→ **Instructions to follow**: Leave out the pictures and retype exactly the lines from the one with "You are a GUI" through the end of the records.

→ **Given data**:
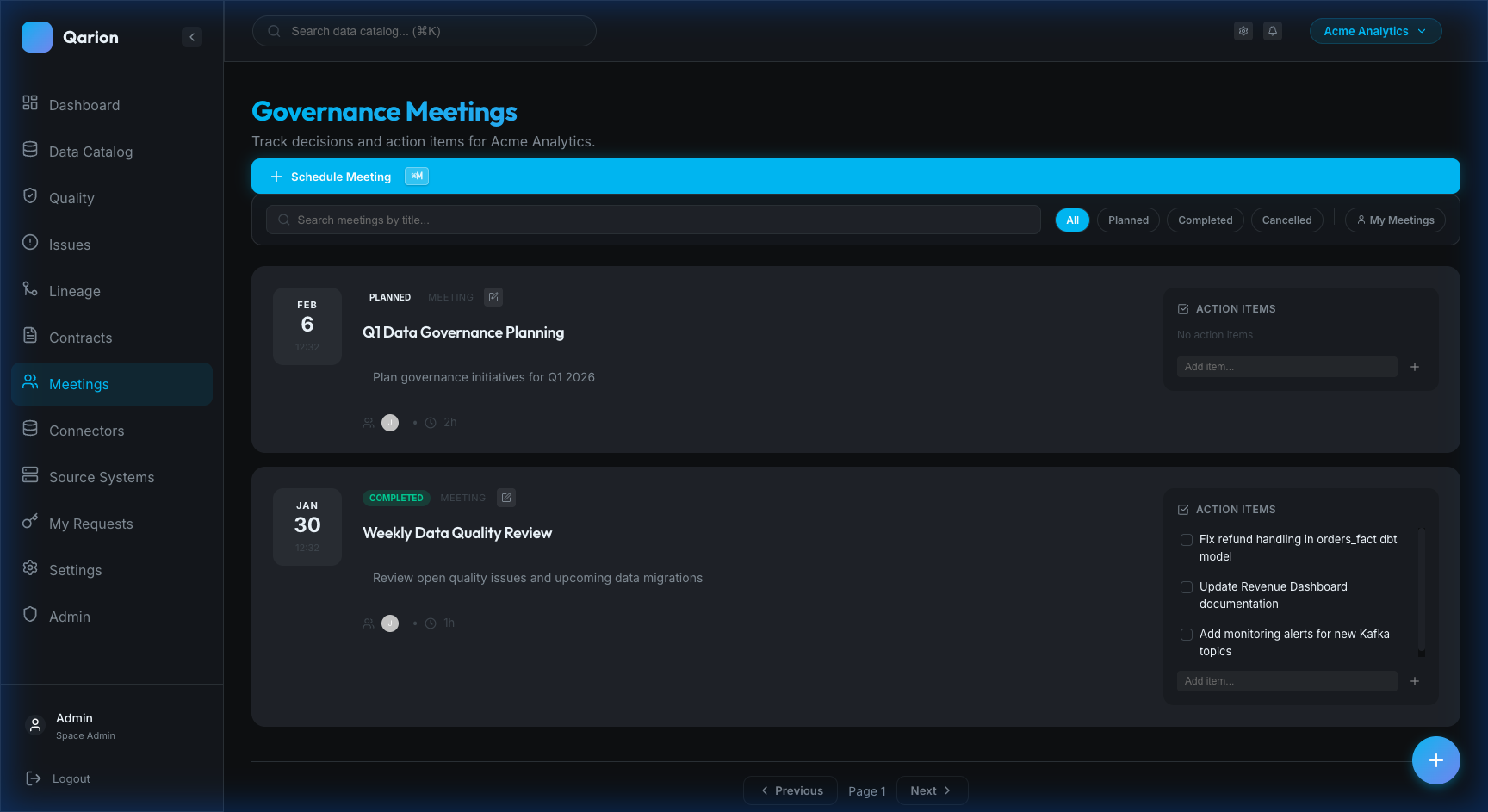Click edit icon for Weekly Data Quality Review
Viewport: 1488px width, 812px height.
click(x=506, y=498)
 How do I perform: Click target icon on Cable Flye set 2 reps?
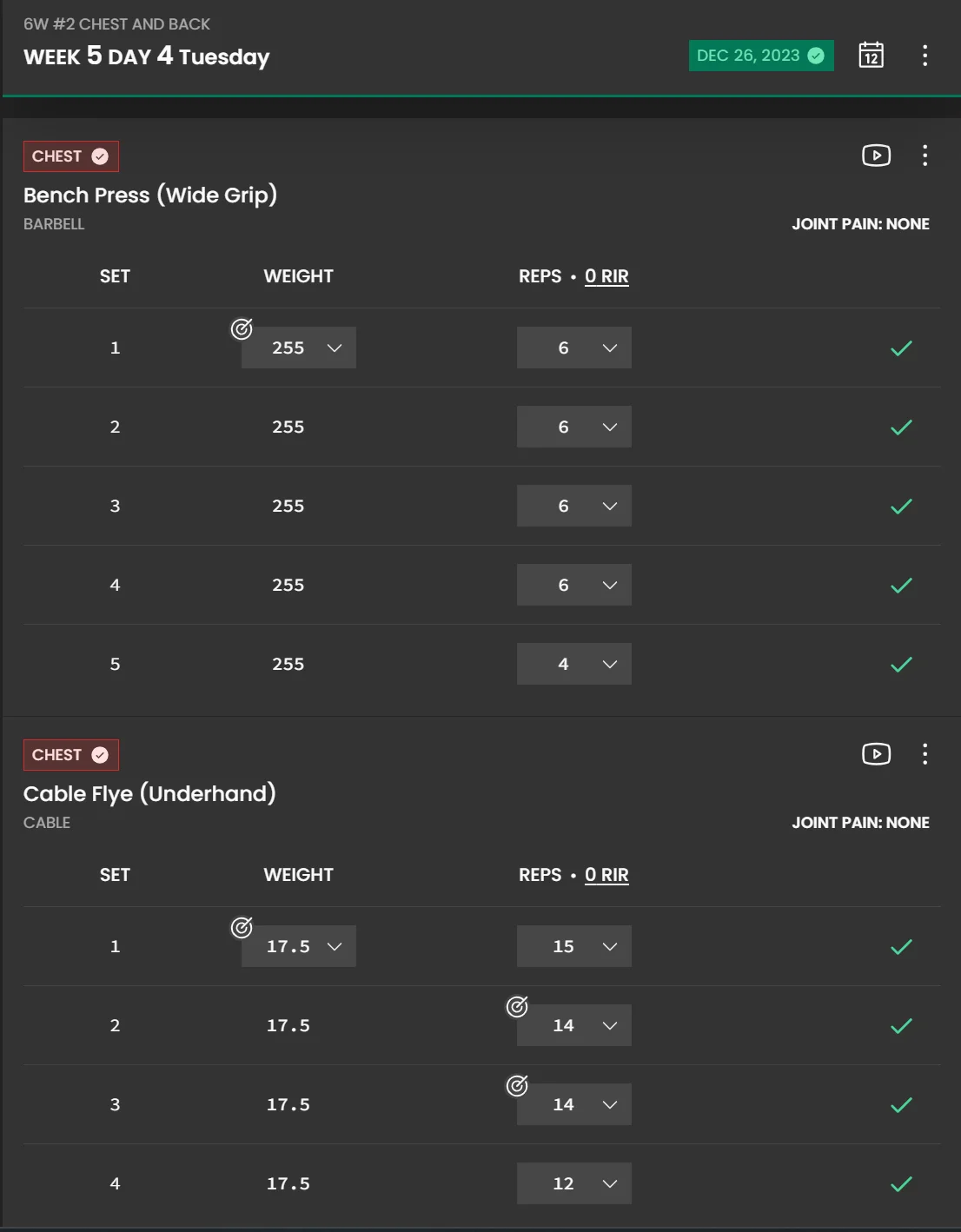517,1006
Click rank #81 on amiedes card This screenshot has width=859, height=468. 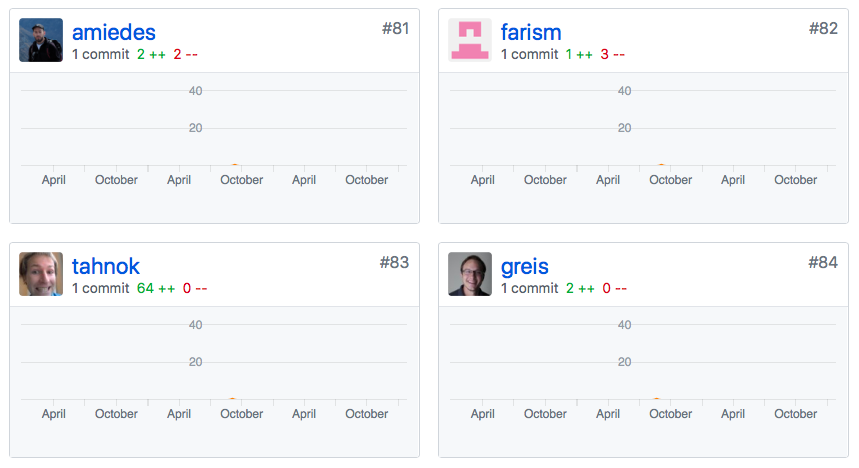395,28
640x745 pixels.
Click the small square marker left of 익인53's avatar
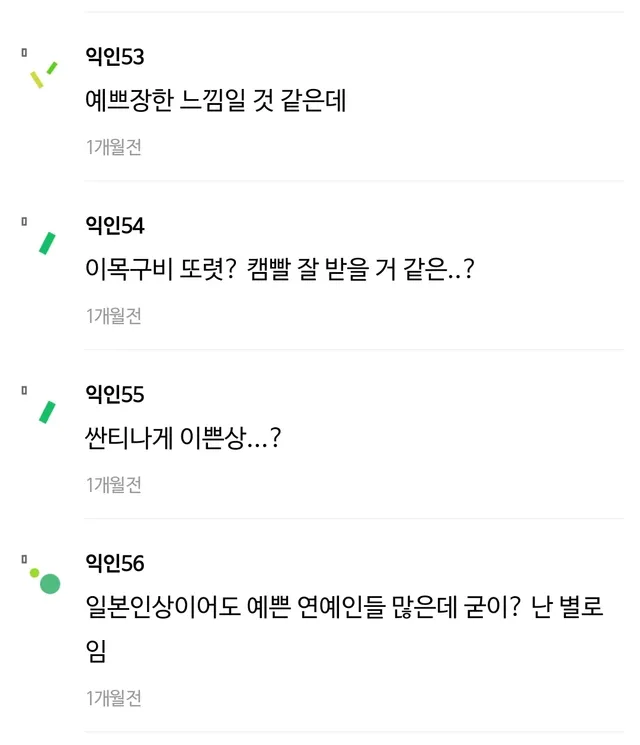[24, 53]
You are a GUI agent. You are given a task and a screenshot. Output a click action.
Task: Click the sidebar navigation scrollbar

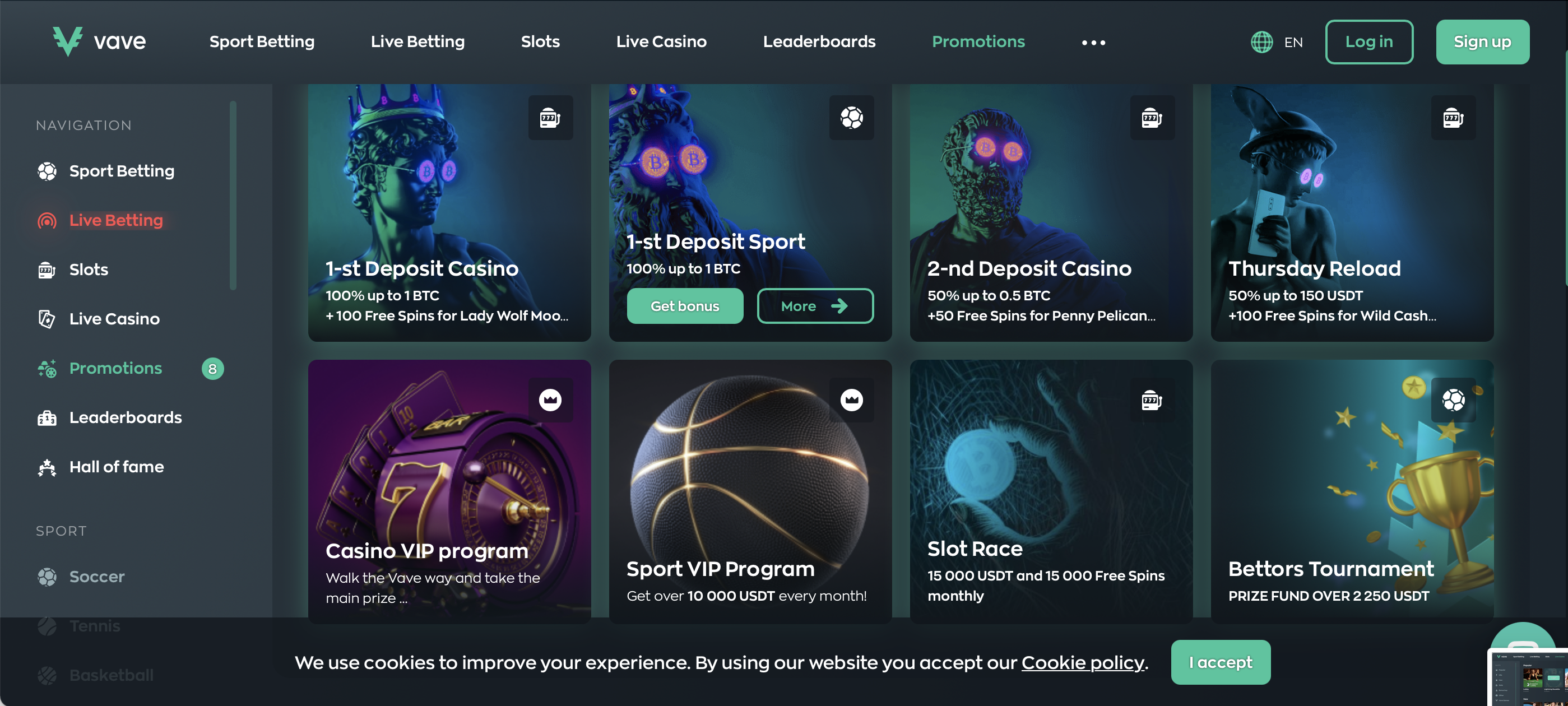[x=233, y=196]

→ **Response to the exercise**:
You are a GUI agent. You are given a task and a screenshot. Output a click action.
Task: Click the sidebar navigation scrollbar

[x=233, y=196]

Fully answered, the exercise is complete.